HANGİ GÜNAH DAHA GÜNAH


Sürekli geliyordu bana, 35 yaşlarında güleç yüzlü, saygılı, çok çocuklu, doğu kökenli, yeşil kartlı bir anne. Eğitim ve ekonomik seviyeleri çok düşük olmasına rağmen çocuklarıyla ilgilenir, söylediklerimi can kulağı ile dinler ve uygulardı. Yani özetle sevdiğim bir hastamdı. Yaz başı olmasına rağmen oldukça sıcaktı o günlerde havalar, 8 yaşında olan oğlunu,çenesinin altında beliren bir şişlik için getirmişti. Muayene de zorlanmıştım, kalın penyeden boğazlı bir kazak giydirmişti, çocuk ter içinde kalmıştı. Antibiotik yazmış, beş gün sonra mutlaka getirmesini tembihlemiştim. Lenf bezinde şişkinlik basit bir enfeksiyondan olabileceği gibi daha ciddi bir hastalıktan da olabilirdi. Hem bir hafta sonra lenf bezinin küçülüp küçülmediğine bakacak hem de kulak burun boğaz doktoru arkadaşımla konsülte edecektim.
Beş gün sonra geldiğinde ilk dikkatimi çeken aynı kalın penye ve kan ter içindeki çocuk. İçimden ’’ Başka bir şey giydiremiyor mu? Beş gündür aynı boğazlı kazak leş gibi olmuştur’’ diye düşündüğüm halde kadına bir şey demedim. Şişlik küçülmüştü ama yine de KBB uzmanı arkadaşıma göstermek amacı ile çocukla beraber, anne arkamızda odaya girdik. Meslektaşıma durumu anlattım, çocuğa doğru yöneldi, boğazlı kazağından dolayı boyun muayenesi zor olunca annesine döndü ’’Annesi bu sıcakta kalın kazağı niye giydirdin? Bak çocuk terlemiş’’ .Kadın ezildi, büzüldü ‘’Daha yazlık bir şey alamadık’’ dedi. Arkadaşım sorduğu sorudan dolayı pişman olmuş hatta utanmıştı. İkimizde üzülmüştük. Bu ihtimali hiç düşünmemiştik. Aslında biz gerçek Türkiye ile her gün yüz yüze gelmemize rağmen, yine de pazardan üç liraya satılan bir penyeyi alamayacak durumda olabileceğini düşünmemiştik.
Hassas bir konuydu, kibarca söylemem gerekirdi. ’’Biraz çocuk kıyafeti getirirsem giydirir misin? Diye sordum . O da utangaç bir tavırla gözlerini yere indirerek ‘’Giydiririm niye giydirmeyeyim hocam’’ dedi.
Ondan sonraki günlerde KBB uzmanı arkadaşımla beraber epey bir çocuk kıyafeti toparlayabilmiştik, o aile için.
Aradan aylar geçmişti, o kadın tekrar geldi.
-Hocam bir derdim var ki sorma, adetim gecikti inşallah gebe değilem , ’’İnşallah değilsindir, koş şu tahlili yaptır.’’
Sonuçla geldiğinde gebeydi, evde yarı aç yarı tok altı çocuk, işsiz bir koca vardı. Hiç düşünmeden’’ Aile planlamasına git, gebelik daha yeni, sonlandırırlar, bir de korunma yöntemlerini öğren.’’ dedim.
-‘’Olmaz günahtır, yapamam ben, hem kaynanam kızar’’ diye karşı çıktı.

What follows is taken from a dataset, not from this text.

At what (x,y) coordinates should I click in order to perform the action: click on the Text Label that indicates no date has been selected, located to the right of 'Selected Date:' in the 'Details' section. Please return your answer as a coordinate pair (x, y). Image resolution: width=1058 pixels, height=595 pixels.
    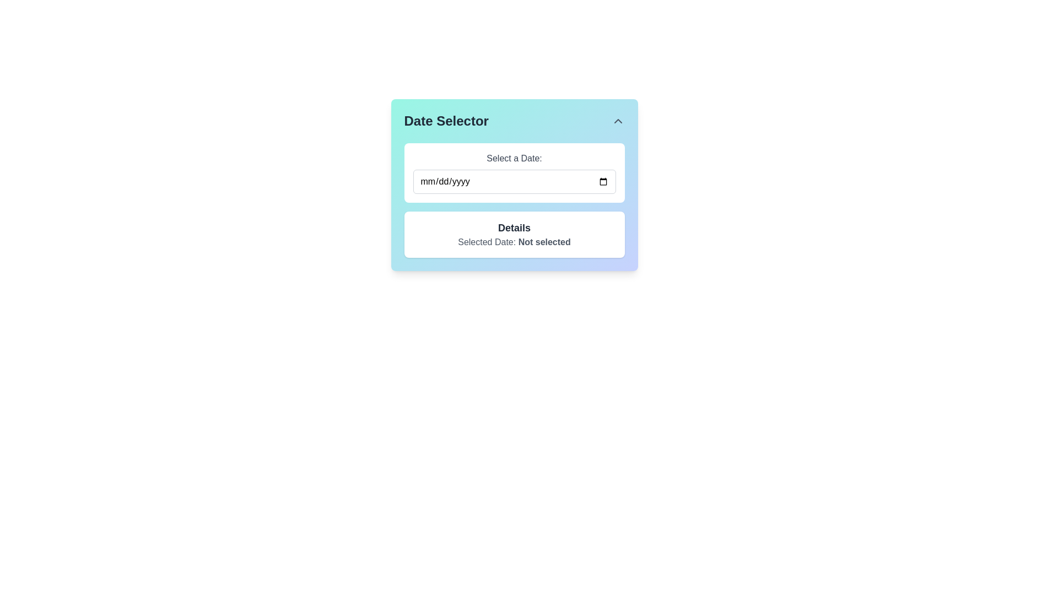
    Looking at the image, I should click on (545, 241).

-Peki evdeki altı çocuğa, yeni doğacak bebeğe yazık değil mi ? Onlara günah değil mi? Çocuklarınızın nasıl yaşayacağınızı neden düşünmüyorsunuz? Hem kaynana’na ne oluyor, o niye karışıyor? Ona niye anlatıyorsun ki, zaten aldıracaksan da doğuracaksan da buna sen karar vermelisin kaynanan değil. Ben de karışamam sadece yol gösteririm sen bilirsin.

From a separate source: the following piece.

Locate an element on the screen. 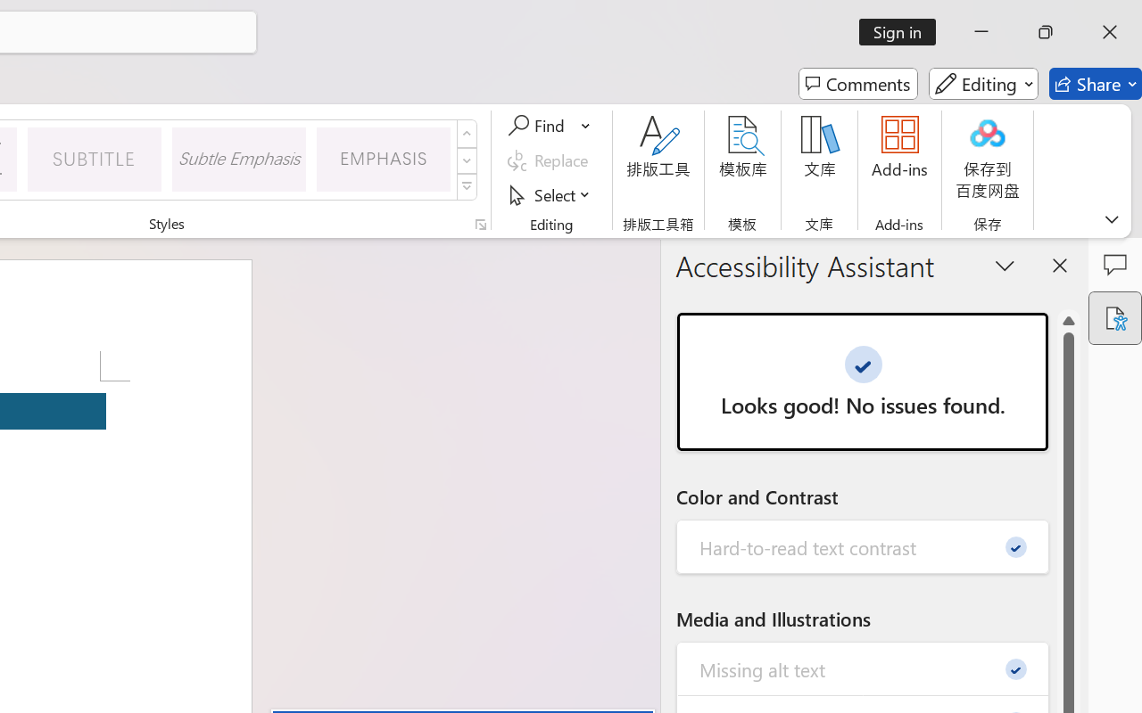 The height and width of the screenshot is (713, 1142). 'Sign in' is located at coordinates (903, 31).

Boynunu büktü çıktı dışarı,arkasından bakakaldım acıdım, öfkelendim…….
Bu olayı unutmuştum ki, geçen hafta kızını muayeneye getirdi ,aklıma gebeliği geldi. ’’Sen gebeydin ne yaptın? diye sordum. Gebe gibi durmuyordu. Gözlerini kaçırdı benden’’ O gebelik gitti ‘’ dedi. Daha fazla soru sormadım, belli rahatsız oluyor, bu konu ile ilgili konuşmak istemiyordu. Çok farklı dünyalara ait de olsak ortak noktalarımız vardı ben de kadındım ,ben de anneydim onu çok iyi anlıyordum. Muhtemelen İçindeki günah anlayışları çarpışıyordu, bir günahtan kaçmak için, başka bir günaha yakalanmıştı, canı yanıyordu, üzgündü.

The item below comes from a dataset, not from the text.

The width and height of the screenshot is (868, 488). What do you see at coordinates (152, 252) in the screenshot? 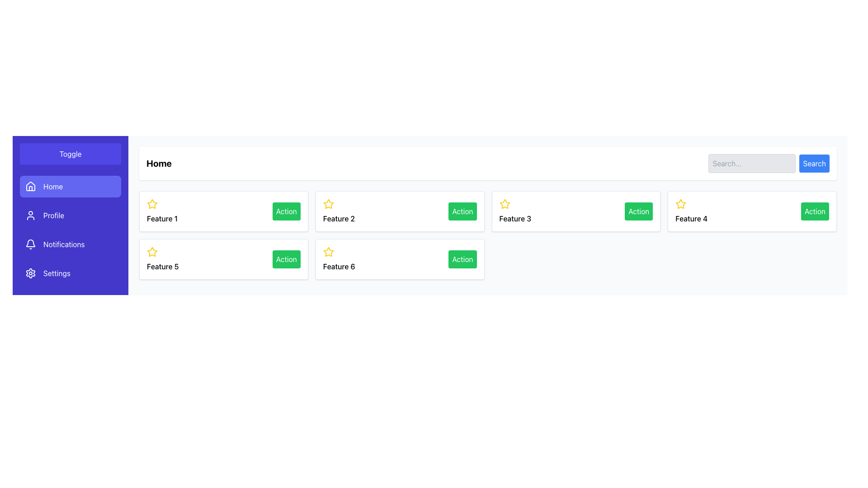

Yanına varmak, elimi omzuna koymak ‘’Senin suçun değil üzülme. Çocuklarını ve seni düşünmeden hamile bırakan, çalışmayan kocanın suçu. On yıllardır kendi çıkarları doğrultusunda bu memleketi yönetenlerin ,daha çok çocuk yapın diyenlerin suçu..’’Demek geldi, demedim,söyleyemedim.....
-‘’Kızının ne şikayeti var ?’’ Diye sordum.